%%

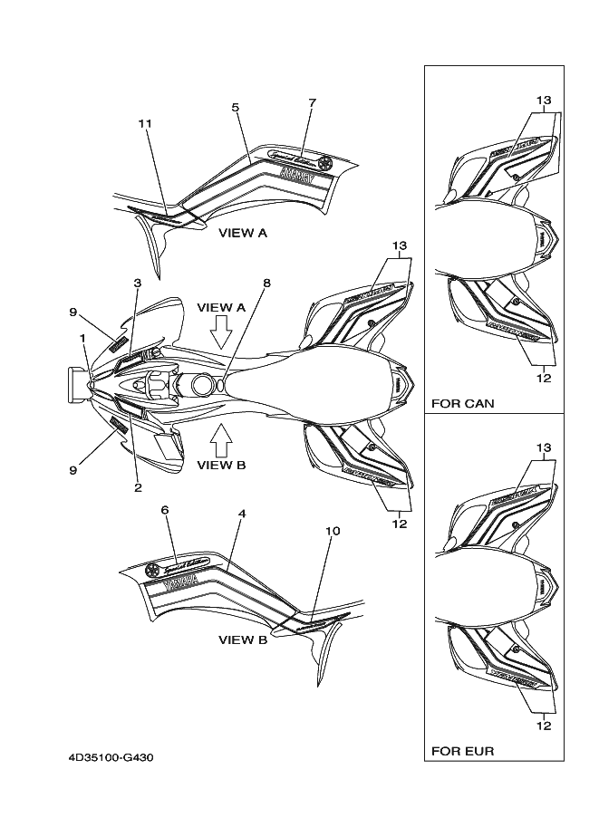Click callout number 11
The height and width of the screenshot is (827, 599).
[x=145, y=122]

%%
%%

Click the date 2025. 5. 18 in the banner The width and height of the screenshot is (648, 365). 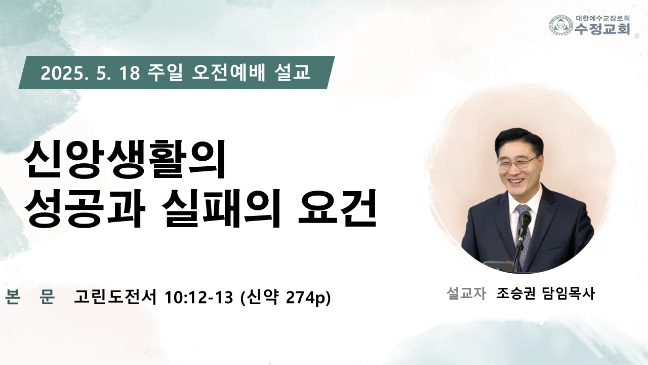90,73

%%
%%

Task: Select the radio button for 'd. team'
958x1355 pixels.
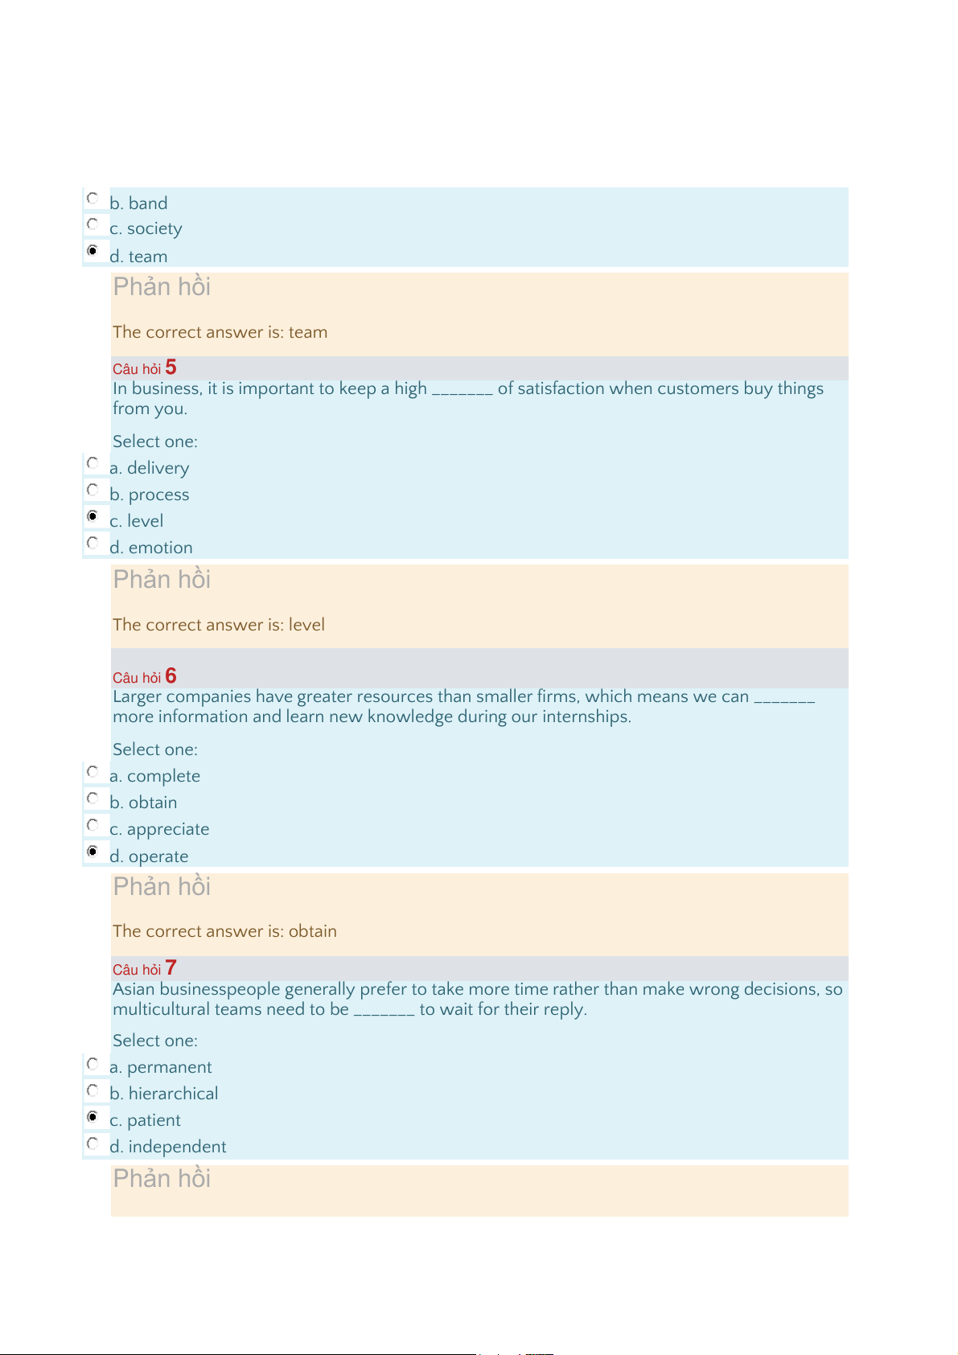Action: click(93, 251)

%%

Present the material running from the line that contains "Click callout number 11" through the line that contains "[x=145, y=122]", both included, as a numbered list, leaving out blank lines and the pictures.

▶ **Problem solution**
1. Click callout number 11
2. The height and width of the screenshot is (827, 599).
3. [x=145, y=122]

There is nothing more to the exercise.